El servicio de inteligencia no es monárquico, no puede serlo, más allá de que trabaja en un país regido por una monarquía como es España. Lo que ha pasado desde que se inició la Transición es que Juan Carlos puso todo su empeño en que primero el CESID y luego el CNI dedicaran sus esfuerzos a informarle y protegerle de todos los problemas que pudiera tener. Para ello lo más necesario era que el director fuera un hombre de su confianza, a ser posible un monárquico. Y lo consiguió casi siempre: Alonso Manglano había estado en su boda en Grecia, Calderón era leal entre los leales, Dezcallar es un monárquico ejerciente y Félix Sanz, casi casi, solo vive para él.

Sin la protección del servicio secreto es complicado no solo que hubiera resistido la monarquía, tampoco lo habrían hecho varios de los gobiernos de la democracia.

¿Conocían su implicación en comportamientos irregulares? ¿Han informado al Gobierno de estas actividades?

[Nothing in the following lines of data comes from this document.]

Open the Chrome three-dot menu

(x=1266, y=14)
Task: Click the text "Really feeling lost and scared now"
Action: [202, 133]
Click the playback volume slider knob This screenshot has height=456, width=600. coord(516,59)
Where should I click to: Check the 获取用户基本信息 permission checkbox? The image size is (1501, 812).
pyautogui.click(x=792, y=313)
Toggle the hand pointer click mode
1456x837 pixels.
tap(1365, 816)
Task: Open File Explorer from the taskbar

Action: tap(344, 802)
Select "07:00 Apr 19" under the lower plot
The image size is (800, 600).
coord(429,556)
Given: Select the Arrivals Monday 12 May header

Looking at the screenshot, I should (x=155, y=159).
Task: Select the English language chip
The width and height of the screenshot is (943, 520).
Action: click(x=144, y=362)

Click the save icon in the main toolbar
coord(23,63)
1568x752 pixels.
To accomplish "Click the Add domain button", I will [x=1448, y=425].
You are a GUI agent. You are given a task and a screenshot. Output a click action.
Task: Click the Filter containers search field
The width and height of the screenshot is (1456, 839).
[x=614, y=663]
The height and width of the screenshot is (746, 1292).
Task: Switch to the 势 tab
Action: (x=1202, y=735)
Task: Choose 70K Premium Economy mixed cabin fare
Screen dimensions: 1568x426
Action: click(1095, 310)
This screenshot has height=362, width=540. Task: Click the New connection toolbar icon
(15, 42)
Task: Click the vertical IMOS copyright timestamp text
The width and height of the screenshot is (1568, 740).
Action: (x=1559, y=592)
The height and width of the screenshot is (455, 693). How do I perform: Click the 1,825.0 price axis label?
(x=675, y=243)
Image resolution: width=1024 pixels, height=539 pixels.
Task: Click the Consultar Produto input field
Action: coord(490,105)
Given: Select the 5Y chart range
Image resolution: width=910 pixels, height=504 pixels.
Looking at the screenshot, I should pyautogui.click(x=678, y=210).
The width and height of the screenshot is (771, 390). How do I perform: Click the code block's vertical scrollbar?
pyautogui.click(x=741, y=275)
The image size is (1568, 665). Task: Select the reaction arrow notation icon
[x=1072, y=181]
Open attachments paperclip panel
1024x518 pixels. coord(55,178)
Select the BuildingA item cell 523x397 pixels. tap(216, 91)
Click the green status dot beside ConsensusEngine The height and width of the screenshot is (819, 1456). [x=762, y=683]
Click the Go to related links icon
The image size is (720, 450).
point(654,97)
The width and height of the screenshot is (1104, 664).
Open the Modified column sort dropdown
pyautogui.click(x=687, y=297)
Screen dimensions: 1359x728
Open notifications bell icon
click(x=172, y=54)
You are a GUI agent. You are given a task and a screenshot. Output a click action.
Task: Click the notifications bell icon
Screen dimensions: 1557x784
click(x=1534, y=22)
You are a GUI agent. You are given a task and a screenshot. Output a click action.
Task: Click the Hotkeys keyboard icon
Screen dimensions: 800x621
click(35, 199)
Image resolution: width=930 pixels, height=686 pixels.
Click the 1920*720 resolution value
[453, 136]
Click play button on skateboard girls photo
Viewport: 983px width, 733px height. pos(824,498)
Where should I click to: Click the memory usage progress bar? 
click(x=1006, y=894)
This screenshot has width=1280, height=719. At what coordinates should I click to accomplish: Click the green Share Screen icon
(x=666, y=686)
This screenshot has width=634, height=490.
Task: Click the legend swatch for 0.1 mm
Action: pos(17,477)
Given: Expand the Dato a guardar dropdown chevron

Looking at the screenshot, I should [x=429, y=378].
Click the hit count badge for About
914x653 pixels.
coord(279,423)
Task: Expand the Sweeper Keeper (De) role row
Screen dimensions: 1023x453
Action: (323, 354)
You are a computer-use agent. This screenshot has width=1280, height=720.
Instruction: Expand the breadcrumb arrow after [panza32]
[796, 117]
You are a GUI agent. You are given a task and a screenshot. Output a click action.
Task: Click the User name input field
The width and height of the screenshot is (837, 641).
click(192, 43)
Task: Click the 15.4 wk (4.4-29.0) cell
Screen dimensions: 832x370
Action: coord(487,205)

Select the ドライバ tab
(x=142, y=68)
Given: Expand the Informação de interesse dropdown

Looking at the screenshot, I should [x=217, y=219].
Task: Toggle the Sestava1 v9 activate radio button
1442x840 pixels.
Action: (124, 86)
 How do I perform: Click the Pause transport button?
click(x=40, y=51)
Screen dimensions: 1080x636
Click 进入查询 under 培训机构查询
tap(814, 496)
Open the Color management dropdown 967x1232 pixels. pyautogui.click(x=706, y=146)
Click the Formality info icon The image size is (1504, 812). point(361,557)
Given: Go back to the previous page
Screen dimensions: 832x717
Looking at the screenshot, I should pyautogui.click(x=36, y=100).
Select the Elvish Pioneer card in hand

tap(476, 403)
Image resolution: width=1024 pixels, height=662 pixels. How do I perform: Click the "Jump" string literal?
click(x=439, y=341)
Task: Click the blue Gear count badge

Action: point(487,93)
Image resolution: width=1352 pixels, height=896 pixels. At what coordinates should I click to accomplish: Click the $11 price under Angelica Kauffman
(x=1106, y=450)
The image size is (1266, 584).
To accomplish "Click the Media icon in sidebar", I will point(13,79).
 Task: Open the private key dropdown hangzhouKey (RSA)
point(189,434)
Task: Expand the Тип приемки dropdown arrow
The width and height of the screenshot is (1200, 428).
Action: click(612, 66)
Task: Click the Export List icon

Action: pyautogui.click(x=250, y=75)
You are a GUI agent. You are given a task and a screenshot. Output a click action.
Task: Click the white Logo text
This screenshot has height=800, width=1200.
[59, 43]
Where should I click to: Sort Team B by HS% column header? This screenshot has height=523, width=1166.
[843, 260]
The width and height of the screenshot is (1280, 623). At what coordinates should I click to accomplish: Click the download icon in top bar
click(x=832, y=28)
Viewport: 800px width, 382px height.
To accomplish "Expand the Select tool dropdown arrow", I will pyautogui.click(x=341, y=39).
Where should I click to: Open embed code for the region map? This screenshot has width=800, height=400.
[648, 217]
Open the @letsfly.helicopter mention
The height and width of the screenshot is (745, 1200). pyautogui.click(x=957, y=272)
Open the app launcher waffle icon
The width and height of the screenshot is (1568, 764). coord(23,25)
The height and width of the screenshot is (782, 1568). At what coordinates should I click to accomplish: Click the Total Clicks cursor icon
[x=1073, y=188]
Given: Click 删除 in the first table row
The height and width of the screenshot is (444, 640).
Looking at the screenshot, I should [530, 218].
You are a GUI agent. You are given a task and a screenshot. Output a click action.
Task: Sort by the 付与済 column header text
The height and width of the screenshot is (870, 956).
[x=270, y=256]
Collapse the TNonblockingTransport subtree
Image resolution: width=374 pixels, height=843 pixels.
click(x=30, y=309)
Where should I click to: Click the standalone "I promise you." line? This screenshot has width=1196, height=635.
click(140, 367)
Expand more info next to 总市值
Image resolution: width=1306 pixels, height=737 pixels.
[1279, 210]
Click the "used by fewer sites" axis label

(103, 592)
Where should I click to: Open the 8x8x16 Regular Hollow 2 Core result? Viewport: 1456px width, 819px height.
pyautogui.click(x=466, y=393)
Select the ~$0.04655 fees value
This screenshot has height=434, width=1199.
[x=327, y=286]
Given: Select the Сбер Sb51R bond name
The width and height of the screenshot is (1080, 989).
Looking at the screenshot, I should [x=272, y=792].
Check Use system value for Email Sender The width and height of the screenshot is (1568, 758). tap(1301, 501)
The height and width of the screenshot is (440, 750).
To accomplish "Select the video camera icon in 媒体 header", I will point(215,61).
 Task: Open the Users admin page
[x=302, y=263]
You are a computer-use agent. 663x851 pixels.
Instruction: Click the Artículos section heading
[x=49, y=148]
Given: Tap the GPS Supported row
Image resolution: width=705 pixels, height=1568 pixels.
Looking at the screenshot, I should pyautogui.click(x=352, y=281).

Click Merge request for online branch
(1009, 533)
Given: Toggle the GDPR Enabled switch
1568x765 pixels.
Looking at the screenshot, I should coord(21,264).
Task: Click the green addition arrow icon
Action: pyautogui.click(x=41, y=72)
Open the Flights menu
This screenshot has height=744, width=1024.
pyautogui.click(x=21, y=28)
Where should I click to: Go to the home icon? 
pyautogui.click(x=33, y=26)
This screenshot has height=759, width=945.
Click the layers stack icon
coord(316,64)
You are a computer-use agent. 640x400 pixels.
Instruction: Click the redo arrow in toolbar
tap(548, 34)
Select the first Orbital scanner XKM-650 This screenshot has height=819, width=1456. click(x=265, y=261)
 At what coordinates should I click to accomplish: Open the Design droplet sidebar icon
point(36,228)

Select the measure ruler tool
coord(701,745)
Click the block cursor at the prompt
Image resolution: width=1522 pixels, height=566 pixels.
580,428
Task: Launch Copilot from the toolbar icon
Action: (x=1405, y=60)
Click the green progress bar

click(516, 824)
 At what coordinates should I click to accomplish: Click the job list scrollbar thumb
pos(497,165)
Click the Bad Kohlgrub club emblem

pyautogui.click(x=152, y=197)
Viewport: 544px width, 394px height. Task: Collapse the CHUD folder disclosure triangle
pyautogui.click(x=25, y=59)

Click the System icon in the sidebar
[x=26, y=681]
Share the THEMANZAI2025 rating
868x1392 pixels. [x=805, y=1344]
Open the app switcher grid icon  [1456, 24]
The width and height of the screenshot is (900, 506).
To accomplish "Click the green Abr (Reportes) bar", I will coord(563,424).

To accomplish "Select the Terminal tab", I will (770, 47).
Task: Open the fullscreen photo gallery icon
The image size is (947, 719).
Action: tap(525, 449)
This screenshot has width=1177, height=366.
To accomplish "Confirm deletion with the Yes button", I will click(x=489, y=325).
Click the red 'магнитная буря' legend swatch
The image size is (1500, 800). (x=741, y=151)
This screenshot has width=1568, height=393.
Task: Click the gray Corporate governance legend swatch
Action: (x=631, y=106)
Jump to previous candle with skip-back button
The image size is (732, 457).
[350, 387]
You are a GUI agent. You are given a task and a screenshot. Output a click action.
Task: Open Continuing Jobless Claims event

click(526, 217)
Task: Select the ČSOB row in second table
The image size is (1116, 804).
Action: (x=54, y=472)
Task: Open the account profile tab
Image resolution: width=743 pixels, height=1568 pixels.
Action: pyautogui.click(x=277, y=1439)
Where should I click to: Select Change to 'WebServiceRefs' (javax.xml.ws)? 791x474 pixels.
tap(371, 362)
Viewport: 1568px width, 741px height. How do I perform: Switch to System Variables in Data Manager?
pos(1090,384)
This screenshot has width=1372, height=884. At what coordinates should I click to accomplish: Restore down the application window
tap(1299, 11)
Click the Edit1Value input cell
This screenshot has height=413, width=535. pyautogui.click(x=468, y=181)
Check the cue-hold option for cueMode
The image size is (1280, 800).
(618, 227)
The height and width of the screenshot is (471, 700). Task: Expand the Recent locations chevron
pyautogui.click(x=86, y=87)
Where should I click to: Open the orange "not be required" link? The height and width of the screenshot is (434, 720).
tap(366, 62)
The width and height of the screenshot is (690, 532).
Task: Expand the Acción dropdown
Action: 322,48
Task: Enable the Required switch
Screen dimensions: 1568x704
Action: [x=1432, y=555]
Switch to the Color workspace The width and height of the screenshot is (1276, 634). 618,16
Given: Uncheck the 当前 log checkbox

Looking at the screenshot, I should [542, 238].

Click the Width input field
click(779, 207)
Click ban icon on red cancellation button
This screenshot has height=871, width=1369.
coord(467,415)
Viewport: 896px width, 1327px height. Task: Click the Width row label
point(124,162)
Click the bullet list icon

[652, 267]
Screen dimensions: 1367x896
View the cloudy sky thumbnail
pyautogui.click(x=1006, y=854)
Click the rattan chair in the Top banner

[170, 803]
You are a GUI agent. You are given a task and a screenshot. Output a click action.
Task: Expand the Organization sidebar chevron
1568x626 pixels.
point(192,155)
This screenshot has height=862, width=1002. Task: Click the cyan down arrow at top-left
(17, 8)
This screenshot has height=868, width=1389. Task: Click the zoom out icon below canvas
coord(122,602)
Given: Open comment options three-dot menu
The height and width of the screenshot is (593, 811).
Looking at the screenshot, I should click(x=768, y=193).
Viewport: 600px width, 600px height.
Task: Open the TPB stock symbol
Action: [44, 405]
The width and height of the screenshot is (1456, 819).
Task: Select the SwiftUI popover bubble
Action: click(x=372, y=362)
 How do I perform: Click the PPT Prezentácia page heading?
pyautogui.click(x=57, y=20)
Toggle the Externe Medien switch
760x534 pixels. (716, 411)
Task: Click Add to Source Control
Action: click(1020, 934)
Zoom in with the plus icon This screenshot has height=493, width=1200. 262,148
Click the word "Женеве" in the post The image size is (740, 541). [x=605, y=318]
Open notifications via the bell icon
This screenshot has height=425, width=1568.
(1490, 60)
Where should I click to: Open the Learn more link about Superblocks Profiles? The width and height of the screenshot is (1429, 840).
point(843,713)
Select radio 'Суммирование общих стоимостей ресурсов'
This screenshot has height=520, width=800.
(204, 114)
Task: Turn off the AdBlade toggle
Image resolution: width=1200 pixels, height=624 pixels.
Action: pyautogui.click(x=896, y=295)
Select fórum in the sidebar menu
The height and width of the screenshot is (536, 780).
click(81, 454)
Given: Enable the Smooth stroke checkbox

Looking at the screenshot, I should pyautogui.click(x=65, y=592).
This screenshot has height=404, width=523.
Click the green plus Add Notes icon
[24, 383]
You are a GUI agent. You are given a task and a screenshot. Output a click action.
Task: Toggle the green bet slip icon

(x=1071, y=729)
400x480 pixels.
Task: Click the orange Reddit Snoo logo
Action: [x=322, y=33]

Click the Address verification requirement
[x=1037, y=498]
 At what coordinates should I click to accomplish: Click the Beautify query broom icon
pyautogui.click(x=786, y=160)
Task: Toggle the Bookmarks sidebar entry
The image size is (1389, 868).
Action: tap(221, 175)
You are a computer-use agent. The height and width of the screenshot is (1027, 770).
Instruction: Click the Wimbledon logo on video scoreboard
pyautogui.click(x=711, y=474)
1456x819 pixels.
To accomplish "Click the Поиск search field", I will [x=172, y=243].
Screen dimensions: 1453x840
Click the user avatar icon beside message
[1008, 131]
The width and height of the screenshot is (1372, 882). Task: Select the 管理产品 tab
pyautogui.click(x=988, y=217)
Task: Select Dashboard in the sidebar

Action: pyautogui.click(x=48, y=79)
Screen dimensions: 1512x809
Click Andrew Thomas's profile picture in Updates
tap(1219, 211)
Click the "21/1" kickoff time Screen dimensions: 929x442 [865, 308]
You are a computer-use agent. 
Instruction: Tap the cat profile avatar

Como queda demostrado en el libro, los espías sacaron al rey de tremendos atolladeros por su implicación en asuntos turbios que habrían supuesto un tremendo desprestigio para la corona, sabiéndolo siempre el presidente del Gobierno de turno. Si no hubieran sabido que Bárbara Rey tenía videos comprometedores para Juan Carlos, no habrían podido solucionar el problema. O si no hubieran sabido las relaciones conflictivas que mantenía con Mario Conde no habrían podido evitarle el desprestigio cuando el Gobierno le quitó Banesto al banquero. La larga investigación del libro me ha permitido encontrar casos de Juan Carlos con todos los gobiernos en los que se demuestra que los directores del CESID y del CNI fueron absolutamente leales al rey pero también a sus respectivos gobiernos. Dicho con claridad: González, Aznar, Zapatero y Rajoy conocieron la ayuda que el servicio secreto prestó al rey para sacarle de los agujeros en que se metía.

Responda a algunas preguntas que esboza usted mismo en el prólogo del libro:

¿Tiene por misión un servicio de inteligencia realizar tareas sobre la vida privada de miembros de la monarquía?

Sí, de una forma radical. Pero no para actuar en contra de ellos, sino a favor de ellos. El CNI fue muy activo a favor de Urdangarín y, aún más, a favor de la infanta Cristina. Otro ejemplo: el servicio hizo una investigación, encargada por el rey Juan Carlos, sobre tres de las novias del príncipe que apuntaban a ser futuras reinas: Gigi Howard, Eva Sannum y Letizia Ortiz.

¿Informar o espiar al jefe del Estado puede implicar —o no— un intento de condicionar su conducta?

No me he encontrado intentos claros del servicio de inteligencia por condicionar el comportamiento de los reyes Juan Carlos y Felipe, y muy pocos por parte de los gobiernos, ya sean socialistas o populares. Cuando algún director del espionaje lo ha intentado, el rey no le ha hecho caso. Un ejemplo es la recomendación de Alberto Saiz a Juan Carlos en el año 2004 para que se alejara de Corinna...no le hizo ni caso.

¿A qué tipo de presiones está sometido un jefe del Estado por sus servicios secretos?

En el caso español, a ninguna. Por el contrario, en el libro aparecen muchos casos de presiones del rey al servicio secreto.